Pour Franck Nicoloff

J’aime écouter parfois le dimanche matin l’excellente émission de France Musique Au cœur de l’orchestre de Christian Merlin.

Agréable surprise : celle du dimanche 5 novembre était consacrée à Wagner et l’orchestre. Pour nous débarrasser des clichés, Christian Merlin a commencé par évoquer la scène des hélicoptères dans Apocalypse now de F.F. Coppola au son de La Chevauchée des Walkyries. Dans la foulée il a mentionné la milice Wagner de feu Prigojine et cité Woody Allen : « Quand j’écoute Wagner j’ai envie d’envahir la Pologne ».
« Voilà qui est fait », s’est probablement dit Christian Merlin avant de diffuser intégralement le Prélude du premier acte de Lohengrin, avec cette première petite note aiguë qui, peu à peu métamorphosée en thème, s’étend comme une nappe sonore sur tout l’orchestre.

Affiche de l’Opéra de Paris pour le spectacle “Lohengrin” donné en octobre 2023

Et je me suis souvenue de Franck Nicoloff, collègue de mes premières années d’enseignement au collège de Feuquières en Vimeu, dans la Somme. C’était un jeune agrégé d’anglais assez malheureux loin de ses montagnes de Savoie et de sa ville de Grenoble. Il disait par exemple : « J’ai envie d’aller en cours comme de me pendre… quoique j’aie assez envie de me pendre. » Doté d’un humour sarcastique, il pestait contre les idées reçues sur Wagner. C’était aussi un grand rêveur, amoureux d’une femme lointaine, et le prélude de Lohengrin le plongeait dans cette extase nerveuse que Baudelaire décrit si bien :

Je me peignis involontairement l’état délicieux d’un homme en proie à une grande rêverie dans une solitude absolue, mais une solitude avec un immense horizon et une large lumière diffuse ; l’immensité sans autre décor qu’elle-même. Bientôt j’éprouvai la sensation d’une clarté plus vive, d’une intensité de lumière croissant avec une telle rapidité, que les nuances fournies par le dictionnaire ne suffiraient pas à exprimer ce surcroît toujours renaissant d’ardeur et de blancheur.*

Franck Nicoloff ressentait comme moi la magie particulière, si difficile à définir pour les simples amateurs que nous étions, de certaines notes dans les mélodies wagnériennes. Un jour, il a tenu un mot : chromatismes, ces petites altérations qui enchantent l’oreille par leur légère étrangeté ‒ ces presque rien qui, combinés avec certains accords, contribueront un jour, comme je viens de le relire, à la désintégration de la musique tonale.

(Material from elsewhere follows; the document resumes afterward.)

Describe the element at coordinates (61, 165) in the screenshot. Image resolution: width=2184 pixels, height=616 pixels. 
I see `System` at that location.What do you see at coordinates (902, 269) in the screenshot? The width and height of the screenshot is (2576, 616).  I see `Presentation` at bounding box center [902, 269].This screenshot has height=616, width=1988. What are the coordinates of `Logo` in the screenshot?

J’ai eu, après l’émission de Christian Merlin, la curiosité de chercher sur Internet ce qu’était devenu Franck Nicoloff, perdu de vue depuis les années 80. J’ai découvert avec plaisir qu’il avait soutenu une thèse de linguistique anglaise à l’université de Grenoble et qu’il y avait ensuite accompli une carrière universitaire. Mais je suis tombée peu après sur le site Libra Memoria : Franck Nicoloff est décédé en août 2022. Le faire-part est sobrement signé par une sœur, une belle-sœur, un cousin.

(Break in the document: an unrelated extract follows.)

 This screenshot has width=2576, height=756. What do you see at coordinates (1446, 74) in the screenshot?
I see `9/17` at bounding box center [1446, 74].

Alors je dédie à Franck – justement spécialisé dans les verbes performatifs – ce billet de mon blog comme un bouquet d’automne sur sa tombe, accompagné du podcast de l’émission Au cœur de l’orchestre qu’il aurait sûrement appréciée.

https://www.radiofrance.fr/francemusique/podcasts/au-coeur-de-l-orchestre/wagner-et-l-orchestre-8312441

 

*Baudelaire, Richard Wagner et « Tannhaüser » à Paris, O.C, Bib de la Pléiade, 1961, p. 1213-1214.